FIG. 4 depicts a simplified block diagram illustrating a non-limiting example of how Pipeline-A, Pipeline-B, Pipeline-C (shown in FIG. 2) can each be implemented as an outlier detection pipeline 402. The outlier detection pipeline includes multiple stages, including an imputation stage 410, a scaling stage 420, a feature engineering stage 430, and an estimator stage 440, configured and arranged as shown. The outlier detection pipeline 402 uses a series of “transforms” with a final estimator. The pipeline 402 sequentially applies a list of transforms (stages 410, 420, 430) and a final estimator (stage 440). The intermediate stages of the pipeline 402 are “transforms” in that they implement fit and transform methods. The final estimator 440 only needs to implement fit. The transformers in the pipeline 402 can be cached using memory argument. The purpose of the pipeline 402 is to assemble several steps that can be cross-validated together while setting different parameters. For this, the pipeline 402 enables setting parameters of the various stages using their names and the parameter name. The imputation stage 410 is operable to utilize various tools and technique to perform the operations described herein, including, for example, “simpler imputer” techniques and “iterative imputer” techniques. The scaling stage 420 is operable to utilize various tools and technique to perform the operations described herein, including, for example, “standard scaler.” “normalizer,” “MaxAbsScaler,” “MinMaxScaler,” “robust scaler,” and the like. The feature engineering stage 430 is operable to utilize various tools and technique to perform the operations described herein, including, for example, “polynomial features” and “PCA.” The estimator stage 440 is operable to utilize various tools and technique to perform the operations described herein, including, for example, “isolation forest,” “average KNN,” “ElipseticEvelop,” “LOF,” “randomize hashing,” “one class SVM,” “copula-based outlier detection.” “PCA,” and the like. Each component of the outlier detection pipeline 402 can include tens of hyperparameters (e.g., isolation forest has n_estimators and max_features) in various ranges. These values can be taken at random in their ranges, and thus create ten thousand (10000) pipelines in total. Four hundred (400) random pipelines can be selected to train, produce the anomaly scores 232, and used to classify TBC data 260.
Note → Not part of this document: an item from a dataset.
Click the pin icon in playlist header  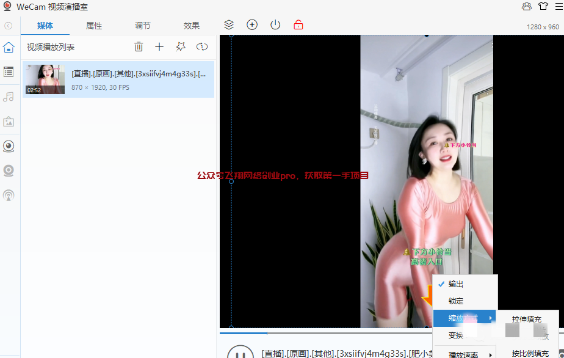(x=180, y=47)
FIG. 5 depicts a flow diagram illustrating a computer-implemented methodology 500 illustrating a non-limiting example of how the classifier 250 (shown in FIG. 1) can be trained according to aspects of the invention. As shown in FIG. 5, the Input to the classifier 250 can be: (X, y) where X=(6M, 400) and y=(6M, 1). As also shown in FIG. 5, the Output (e.g., the results 270 shown in FIG. 2) from the classifier 250 can be the trained outlier classification model 252 that predicts whether a data record is an outlier or an inlier. The methodology 500 begins at Step-A by performing feature selection on X. An extreme gradient boosting (XGBoost or XGB) model is trained, and the feature importance calculated by the model is used to take the top twenty (20) most important features to form X1=(6M, 20). At Step-B, optionally, the features are enriched with Gaussian random projections, PCA, Mahalanobis distances, and the like. At Step-C, a new data set D1=(X1, y) is created with shape (6M, 21). At Step-D, an 80/20 split is performed to segment data sets in D1 into D2 and D3 such that D2 has four hundred and sixteen (416) data sets, and D3 has one hundred and four (104) data sets. Accordingly, D2=(4.5M, 21) and D3=(1.5M, 21). In some embodiments of the invention, Step-D1 splits data sets to avoid data leakage. At Step-D, a light gradient boosting model (LGBM) classification model is trained on D2. The trained LGBM model is tested on D3.


Because the above-described binary classification model was trained on D2, which has a shape of (4.8M, 21), the list of twenty (20) most important features is maintained. These twenty (20) features are trained pipelines that produce anomaly scores. Optionally, additional features are computed, if used, such as Gaussian random projections, PCA, Mahalanobis distance, and the like. Given an unseen data set X2, these trained pipelines are first used to score X2 to form the test set X3 of anomaly scores (i.e., X3 has twenty (20) columns, each is produced by one trained pipeline). In embodiments of the invention, rows of X2 and X3 are aligned. X3 then is the test set for the trained binary classification model to predict outliers and inliers for data records of X2.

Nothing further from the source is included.